What needs to be done
One range is to be output from the listing below, exactly as written: the line with "You are a computer-use agent. The" to the line with "Task: Select the grid pylon tower icon", both kept.

BEGIN

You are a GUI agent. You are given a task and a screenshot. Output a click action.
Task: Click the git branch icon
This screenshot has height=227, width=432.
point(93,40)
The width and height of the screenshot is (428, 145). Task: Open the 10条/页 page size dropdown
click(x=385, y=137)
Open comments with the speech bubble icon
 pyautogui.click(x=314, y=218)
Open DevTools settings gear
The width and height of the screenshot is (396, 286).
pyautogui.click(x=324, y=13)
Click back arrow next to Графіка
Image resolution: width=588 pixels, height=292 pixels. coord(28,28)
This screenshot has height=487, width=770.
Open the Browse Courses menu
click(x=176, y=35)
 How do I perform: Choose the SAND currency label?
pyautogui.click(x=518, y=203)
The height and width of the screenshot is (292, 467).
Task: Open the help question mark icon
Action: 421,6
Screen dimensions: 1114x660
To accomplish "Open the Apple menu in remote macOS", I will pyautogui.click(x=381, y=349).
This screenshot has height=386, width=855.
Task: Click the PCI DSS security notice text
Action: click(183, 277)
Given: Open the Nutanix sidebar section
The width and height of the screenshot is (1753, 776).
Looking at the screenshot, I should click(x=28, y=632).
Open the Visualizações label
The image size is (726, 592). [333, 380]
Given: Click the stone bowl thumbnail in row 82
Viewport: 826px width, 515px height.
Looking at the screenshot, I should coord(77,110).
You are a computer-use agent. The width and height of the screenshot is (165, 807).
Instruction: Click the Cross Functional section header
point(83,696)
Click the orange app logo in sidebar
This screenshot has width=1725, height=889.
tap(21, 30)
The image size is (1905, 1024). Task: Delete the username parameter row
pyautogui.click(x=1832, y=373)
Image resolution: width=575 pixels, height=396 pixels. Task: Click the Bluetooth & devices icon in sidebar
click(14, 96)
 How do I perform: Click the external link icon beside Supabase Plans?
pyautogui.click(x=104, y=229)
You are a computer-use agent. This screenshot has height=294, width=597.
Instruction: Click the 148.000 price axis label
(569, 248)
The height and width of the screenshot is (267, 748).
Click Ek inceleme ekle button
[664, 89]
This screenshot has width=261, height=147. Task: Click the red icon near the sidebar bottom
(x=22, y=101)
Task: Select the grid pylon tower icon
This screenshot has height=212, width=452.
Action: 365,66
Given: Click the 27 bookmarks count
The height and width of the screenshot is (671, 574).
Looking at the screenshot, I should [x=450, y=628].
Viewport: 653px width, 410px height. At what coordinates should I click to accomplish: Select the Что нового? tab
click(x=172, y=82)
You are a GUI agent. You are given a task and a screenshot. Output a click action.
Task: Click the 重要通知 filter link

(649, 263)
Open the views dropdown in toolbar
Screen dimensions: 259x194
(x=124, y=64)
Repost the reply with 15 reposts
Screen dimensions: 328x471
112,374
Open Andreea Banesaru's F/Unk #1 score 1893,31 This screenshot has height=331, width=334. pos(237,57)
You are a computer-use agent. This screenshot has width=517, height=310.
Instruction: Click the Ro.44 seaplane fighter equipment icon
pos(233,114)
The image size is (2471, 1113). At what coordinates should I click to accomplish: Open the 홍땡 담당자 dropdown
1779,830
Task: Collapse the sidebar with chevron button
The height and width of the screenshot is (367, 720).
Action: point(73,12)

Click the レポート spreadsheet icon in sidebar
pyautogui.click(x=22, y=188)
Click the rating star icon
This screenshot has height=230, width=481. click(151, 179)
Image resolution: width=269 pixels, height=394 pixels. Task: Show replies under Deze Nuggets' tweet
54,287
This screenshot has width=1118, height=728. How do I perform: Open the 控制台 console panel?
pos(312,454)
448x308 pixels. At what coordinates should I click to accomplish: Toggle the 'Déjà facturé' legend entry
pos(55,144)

END

Result of the task
You are a computer-use agent. The width and height of the screenshot is (165, 807).
Instruction: Click the Cross Functional section header
point(83,696)
Click the orange app logo in sidebar
This screenshot has width=1725, height=889.
tap(21, 30)
The image size is (1905, 1024). Task: Delete the username parameter row
pyautogui.click(x=1832, y=373)
Image resolution: width=575 pixels, height=396 pixels. Task: Click the Bluetooth & devices icon in sidebar
click(14, 96)
 How do I perform: Click the external link icon beside Supabase Plans?
pyautogui.click(x=104, y=229)
You are a computer-use agent. This screenshot has height=294, width=597.
Instruction: Click the 148.000 price axis label
(569, 248)
The height and width of the screenshot is (267, 748).
Click Ek inceleme ekle button
[664, 89]
This screenshot has width=261, height=147. Task: Click the red icon near the sidebar bottom
(x=22, y=101)
Task: Select the grid pylon tower icon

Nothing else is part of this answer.